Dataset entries
***

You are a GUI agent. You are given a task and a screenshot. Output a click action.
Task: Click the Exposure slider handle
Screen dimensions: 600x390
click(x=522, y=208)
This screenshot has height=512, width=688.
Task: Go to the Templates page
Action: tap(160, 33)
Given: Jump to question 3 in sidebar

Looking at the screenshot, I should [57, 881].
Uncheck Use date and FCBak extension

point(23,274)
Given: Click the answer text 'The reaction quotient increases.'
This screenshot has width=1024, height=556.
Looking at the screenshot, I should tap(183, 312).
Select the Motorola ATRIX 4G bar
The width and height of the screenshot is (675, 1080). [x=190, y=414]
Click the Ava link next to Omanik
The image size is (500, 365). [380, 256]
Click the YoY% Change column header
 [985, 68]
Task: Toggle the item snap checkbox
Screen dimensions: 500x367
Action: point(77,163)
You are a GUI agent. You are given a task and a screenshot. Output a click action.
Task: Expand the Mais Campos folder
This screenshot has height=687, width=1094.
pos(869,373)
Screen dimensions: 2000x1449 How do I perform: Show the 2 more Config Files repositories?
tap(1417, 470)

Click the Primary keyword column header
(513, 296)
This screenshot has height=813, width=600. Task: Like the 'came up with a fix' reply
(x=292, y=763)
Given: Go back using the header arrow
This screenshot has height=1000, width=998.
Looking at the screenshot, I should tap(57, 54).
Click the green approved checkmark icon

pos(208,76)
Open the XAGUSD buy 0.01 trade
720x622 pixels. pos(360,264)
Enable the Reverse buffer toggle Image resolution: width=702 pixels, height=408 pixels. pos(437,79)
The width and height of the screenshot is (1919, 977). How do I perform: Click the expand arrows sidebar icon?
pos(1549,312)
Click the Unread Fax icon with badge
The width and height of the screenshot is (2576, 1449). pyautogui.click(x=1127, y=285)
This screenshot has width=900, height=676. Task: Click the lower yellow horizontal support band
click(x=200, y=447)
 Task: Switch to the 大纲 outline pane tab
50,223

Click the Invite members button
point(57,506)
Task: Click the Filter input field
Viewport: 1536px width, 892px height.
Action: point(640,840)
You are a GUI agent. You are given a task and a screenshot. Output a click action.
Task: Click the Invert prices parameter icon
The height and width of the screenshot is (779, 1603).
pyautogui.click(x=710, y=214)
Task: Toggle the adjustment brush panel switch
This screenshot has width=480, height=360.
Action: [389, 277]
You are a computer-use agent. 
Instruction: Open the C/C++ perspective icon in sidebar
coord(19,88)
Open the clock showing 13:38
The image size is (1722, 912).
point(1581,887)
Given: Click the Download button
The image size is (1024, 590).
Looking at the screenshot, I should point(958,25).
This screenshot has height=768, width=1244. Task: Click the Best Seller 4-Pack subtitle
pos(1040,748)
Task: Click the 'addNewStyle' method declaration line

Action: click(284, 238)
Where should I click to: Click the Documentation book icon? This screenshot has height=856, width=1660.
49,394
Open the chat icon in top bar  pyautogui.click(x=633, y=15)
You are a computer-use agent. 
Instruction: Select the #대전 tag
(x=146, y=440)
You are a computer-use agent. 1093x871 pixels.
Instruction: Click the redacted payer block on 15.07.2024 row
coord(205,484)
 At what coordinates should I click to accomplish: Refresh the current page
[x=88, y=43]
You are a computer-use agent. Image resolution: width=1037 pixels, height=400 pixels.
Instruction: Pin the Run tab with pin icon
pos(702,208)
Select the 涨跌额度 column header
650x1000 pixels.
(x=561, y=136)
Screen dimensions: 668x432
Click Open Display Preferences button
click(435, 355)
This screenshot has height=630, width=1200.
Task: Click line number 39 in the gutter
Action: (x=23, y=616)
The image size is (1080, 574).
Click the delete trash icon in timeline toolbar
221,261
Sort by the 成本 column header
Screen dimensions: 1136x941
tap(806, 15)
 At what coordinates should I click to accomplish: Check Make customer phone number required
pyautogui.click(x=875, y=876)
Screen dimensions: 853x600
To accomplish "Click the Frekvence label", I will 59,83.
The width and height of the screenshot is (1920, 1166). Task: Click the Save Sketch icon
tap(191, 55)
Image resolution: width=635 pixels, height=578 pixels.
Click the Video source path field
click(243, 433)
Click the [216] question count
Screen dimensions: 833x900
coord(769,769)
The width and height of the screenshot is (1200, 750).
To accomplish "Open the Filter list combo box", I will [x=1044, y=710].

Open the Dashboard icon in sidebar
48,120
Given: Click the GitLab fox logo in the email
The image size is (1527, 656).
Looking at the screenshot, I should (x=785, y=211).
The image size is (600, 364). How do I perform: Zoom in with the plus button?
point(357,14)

***

• **Task instructions**
A verbatim output of all the data above is needed.

• **Written response**
You are a GUI agent. You are given a task and a screenshot. Output a click action.
Task: Click the Exposure slider handle
Screen dimensions: 600x390
click(x=522, y=208)
This screenshot has height=512, width=688.
Task: Go to the Templates page
Action: tap(160, 33)
Given: Jump to question 3 in sidebar

Looking at the screenshot, I should [57, 881].
Uncheck Use date and FCBak extension

point(23,274)
Given: Click the answer text 'The reaction quotient increases.'
This screenshot has width=1024, height=556.
Looking at the screenshot, I should tap(183, 312).
Select the Motorola ATRIX 4G bar
The width and height of the screenshot is (675, 1080). [x=190, y=414]
Click the Ava link next to Omanik
The image size is (500, 365). [380, 256]
Click the YoY% Change column header
 [985, 68]
Task: Toggle the item snap checkbox
Screen dimensions: 500x367
Action: point(77,163)
You are a GUI agent. You are given a task and a screenshot. Output a click action.
Task: Expand the Mais Campos folder
This screenshot has height=687, width=1094.
pos(869,373)
Screen dimensions: 2000x1449 How do I perform: Show the 2 more Config Files repositories?
tap(1417, 470)

Click the Primary keyword column header
(513, 296)
This screenshot has height=813, width=600. Task: Like the 'came up with a fix' reply
(x=292, y=763)
Given: Go back using the header arrow
This screenshot has height=1000, width=998.
Looking at the screenshot, I should tap(57, 54).
Click the green approved checkmark icon

pos(208,76)
Open the XAGUSD buy 0.01 trade
720x622 pixels. pos(360,264)
Enable the Reverse buffer toggle Image resolution: width=702 pixels, height=408 pixels. pos(437,79)
The width and height of the screenshot is (1919, 977). How do I perform: Click the expand arrows sidebar icon?
pos(1549,312)
Click the Unread Fax icon with badge
The width and height of the screenshot is (2576, 1449). pyautogui.click(x=1127, y=285)
This screenshot has width=900, height=676. Task: Click the lower yellow horizontal support band
click(x=200, y=447)
 Task: Switch to the 大纲 outline pane tab
50,223

Click the Invite members button
point(57,506)
Task: Click the Filter input field
Viewport: 1536px width, 892px height.
Action: point(640,840)
You are a GUI agent. You are given a task and a screenshot. Output a click action.
Task: Click the Invert prices parameter icon
The height and width of the screenshot is (779, 1603).
pyautogui.click(x=710, y=214)
Task: Toggle the adjustment brush panel switch
This screenshot has width=480, height=360.
Action: [389, 277]
You are a computer-use agent. 
Instruction: Open the C/C++ perspective icon in sidebar
coord(19,88)
Open the clock showing 13:38
The image size is (1722, 912).
point(1581,887)
Given: Click the Download button
The image size is (1024, 590).
Looking at the screenshot, I should point(958,25).
This screenshot has height=768, width=1244. Task: Click the Best Seller 4-Pack subtitle
pos(1040,748)
Task: Click the 'addNewStyle' method declaration line

Action: click(284, 238)
Where should I click to: Click the Documentation book icon? This screenshot has height=856, width=1660.
49,394
Open the chat icon in top bar  pyautogui.click(x=633, y=15)
You are a computer-use agent. 
Instruction: Select the #대전 tag
(x=146, y=440)
You are a computer-use agent. 1093x871 pixels.
Instruction: Click the redacted payer block on 15.07.2024 row
coord(205,484)
 At what coordinates should I click to accomplish: Refresh the current page
[x=88, y=43]
You are a computer-use agent. Image resolution: width=1037 pixels, height=400 pixels.
Instruction: Pin the Run tab with pin icon
pos(702,208)
Select the 涨跌额度 column header
650x1000 pixels.
(x=561, y=136)
Screen dimensions: 668x432
Click Open Display Preferences button
click(435, 355)
This screenshot has height=630, width=1200.
Task: Click line number 39 in the gutter
Action: (x=23, y=616)
The image size is (1080, 574).
Click the delete trash icon in timeline toolbar
221,261
Sort by the 成本 column header
Screen dimensions: 1136x941
tap(806, 15)
 At what coordinates should I click to accomplish: Check Make customer phone number required
pyautogui.click(x=875, y=876)
Screen dimensions: 853x600
To accomplish "Click the Frekvence label", I will 59,83.
The width and height of the screenshot is (1920, 1166). Task: Click the Save Sketch icon
tap(191, 55)
Image resolution: width=635 pixels, height=578 pixels.
Click the Video source path field
click(243, 433)
Click the [216] question count
Screen dimensions: 833x900
coord(769,769)
The width and height of the screenshot is (1200, 750).
To accomplish "Open the Filter list combo box", I will [x=1044, y=710].

Open the Dashboard icon in sidebar
48,120
Given: Click the GitLab fox logo in the email
The image size is (1527, 656).
Looking at the screenshot, I should (x=785, y=211).
The image size is (600, 364). How do I perform: Zoom in with the plus button?
point(357,14)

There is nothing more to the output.